You know that I just got home from a visit to Albuquerque to see my family there. I really like Albuquerque and here are just a few Did You Know’s to tuck away in the useless information file –
1. Albuquerque was named in honor of Francisco Fernández de la Cueva, 10th Duke of Alburquerque who was Viceroy of New Spain from 1702 to 1711.
2. It celebrated it’s tricentennial in 2006.
3. It is surrounded by the Sandia Mountains. "Sandía" is Spanish for "watermelon", and is popularly believed to be a reference to the brilliant coloration of the mountains at sunset: bright pink (melon meat) and green (melon rind).

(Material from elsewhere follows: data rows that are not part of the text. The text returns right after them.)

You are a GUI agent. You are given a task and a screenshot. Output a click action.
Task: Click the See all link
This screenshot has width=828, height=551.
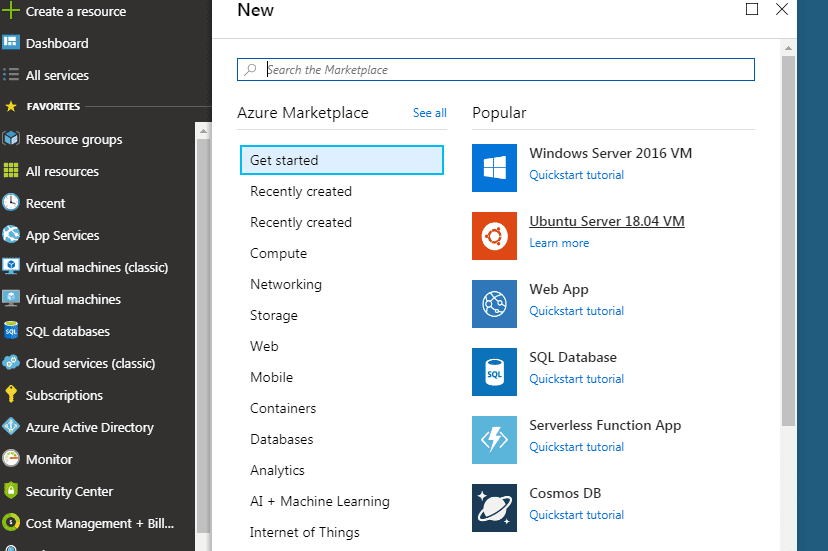coord(429,113)
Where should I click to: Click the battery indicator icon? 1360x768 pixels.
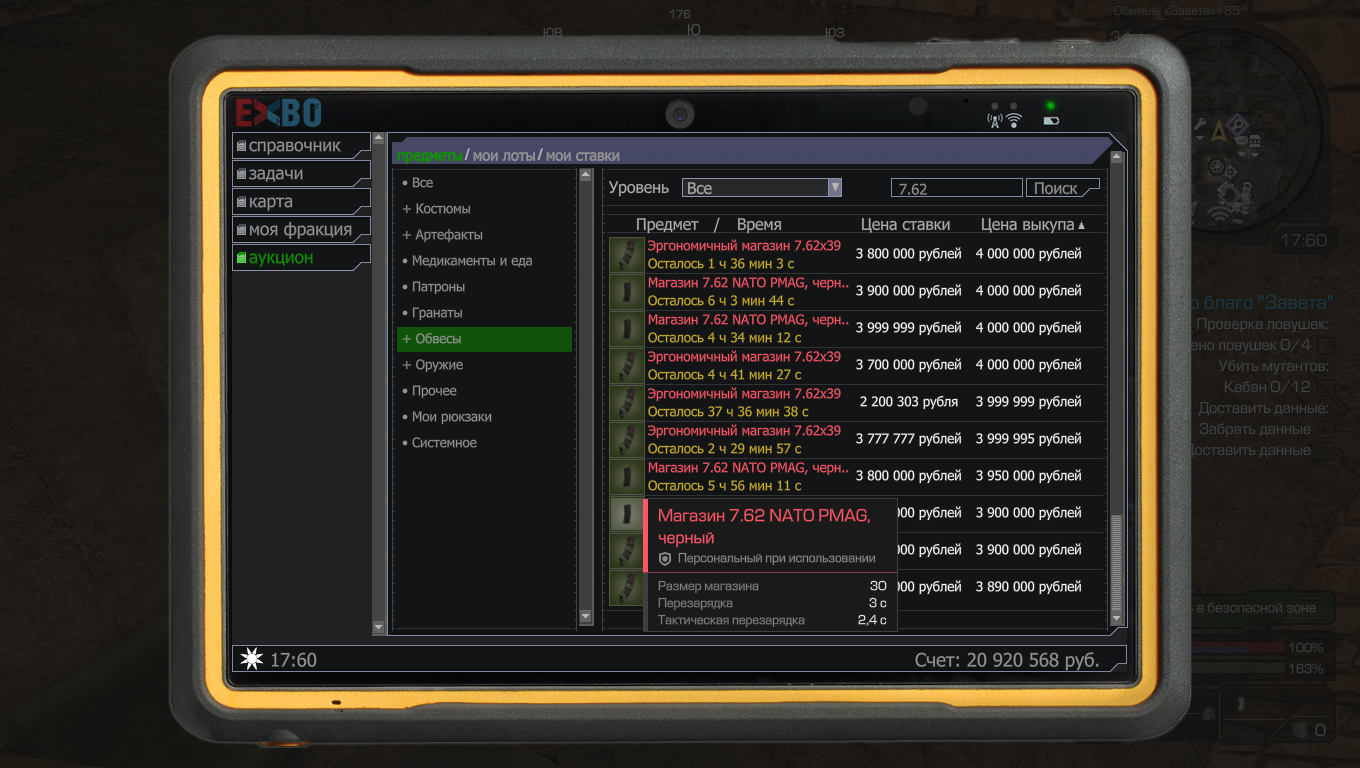[1051, 121]
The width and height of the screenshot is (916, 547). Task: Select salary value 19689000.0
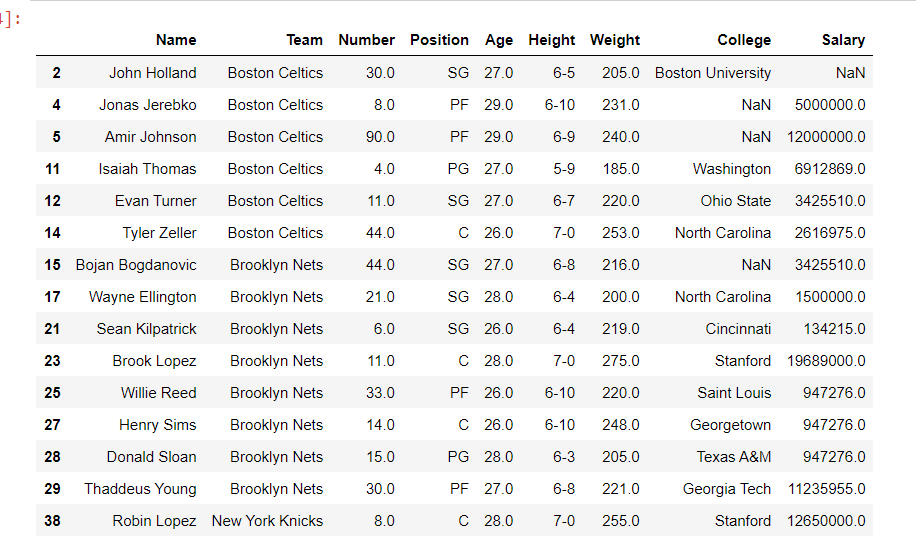pos(830,361)
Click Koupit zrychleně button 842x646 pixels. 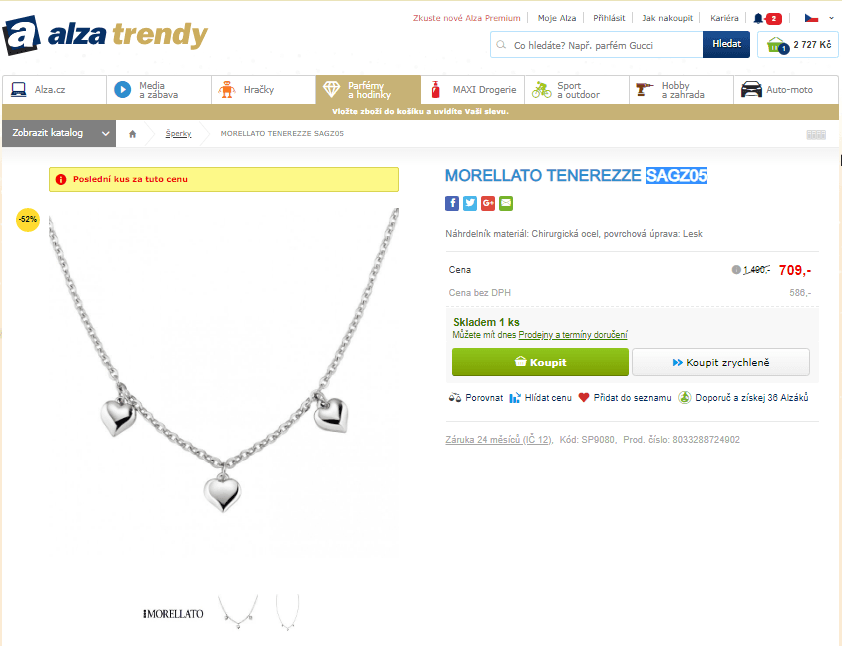pos(721,362)
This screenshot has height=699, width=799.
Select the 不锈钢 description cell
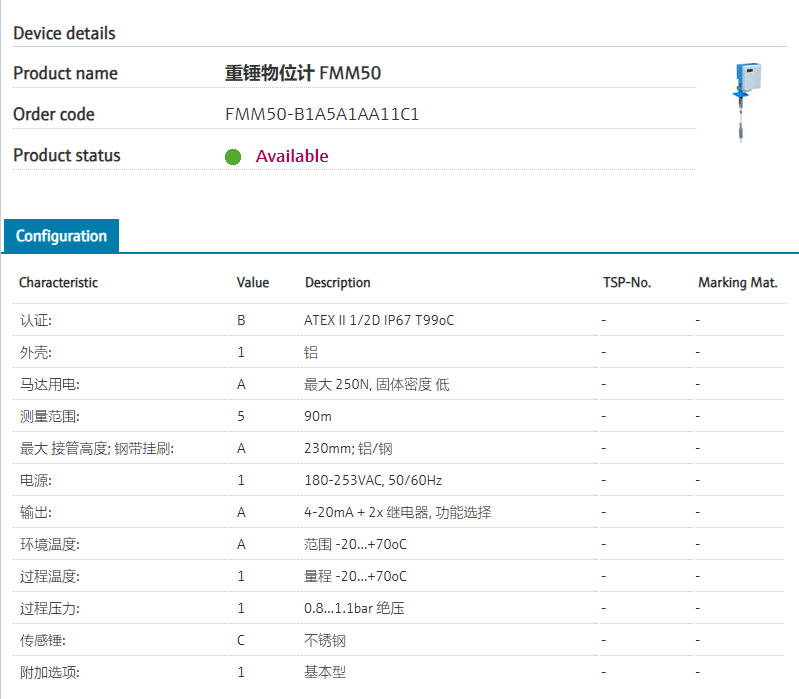point(325,641)
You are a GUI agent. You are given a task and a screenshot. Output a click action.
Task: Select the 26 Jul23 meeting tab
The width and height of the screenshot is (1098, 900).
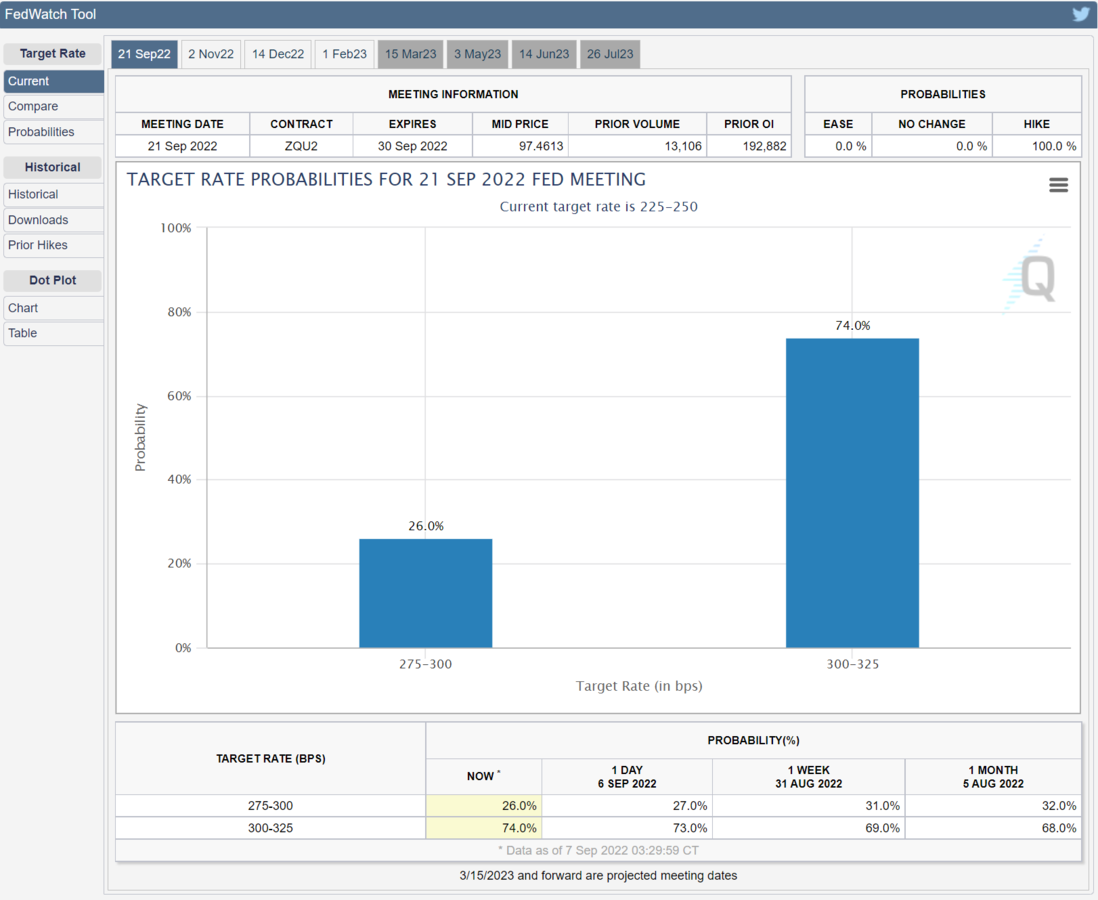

4. Albuquerque sits at an altitude of 5352 feet (that’s over a mile up). For a flat-lander, like me, the air is thin – I’m used to breathing water here.
5. It’s dry there – like the average humidity ranges from 20%-40% (Here – average humidity starts in the 70% and goes up from there.)
They actually have four seasons there (yes, yes, we do also although here 3 of the 4 include the word ‘summer’). The city is large but not mega-too-big-to-imagine-or-get-around-in-easily (like, say Houston). There are a large number of things to do there. Very cool shops and good restaurants.
In addition to some of the things I’ve already mentioned, while there, we ---
Went to the Da Vinci Exhibition. Interesting – the man was a genius. All the art displayed were copies – hmmm a little disappointing. And there was a display of some of his machines.
The Odometer was designed to measure the distance traveled by the small cart
Not quite the same as a modern machine gun, Da Vinci’s ’33-barreled-organ’ allowed a set of 11 muskets to fire one after another, rotating to allow the barrels to cool off.
For those Breaking Bad fans, one morning we went to Loyola’s for breakfast.
We went to the Growers Market – a big expanded farmer’s market. I want one of those here! In addition to locally grown vegetables, they had fruit, eggs, meats, cheeses, flowers, plants, artists and crafters and other stuff.
They also had this guy – he does Goose Tarot. I didn’t have a chance to investigate further but next visit I will!
The next day we went to The Rail Yards, to another farmer’s market. It’s held in the historic buildings that once was home to the Atchison, Topeka, and Santa Fe Rail Yards. While not as big a market as the Grower’s, it was still an interesting place.
On the way to the Da Vinci Exhibition, the girls and I stopped for a donut at the most unusual donut shop I’ve ever been in. The Spur Line Supply Company (goods for good living). And, the donuts were really, really good!
We went to the Old Town Gazebo to listen to an open-air concert by Ambush Brass.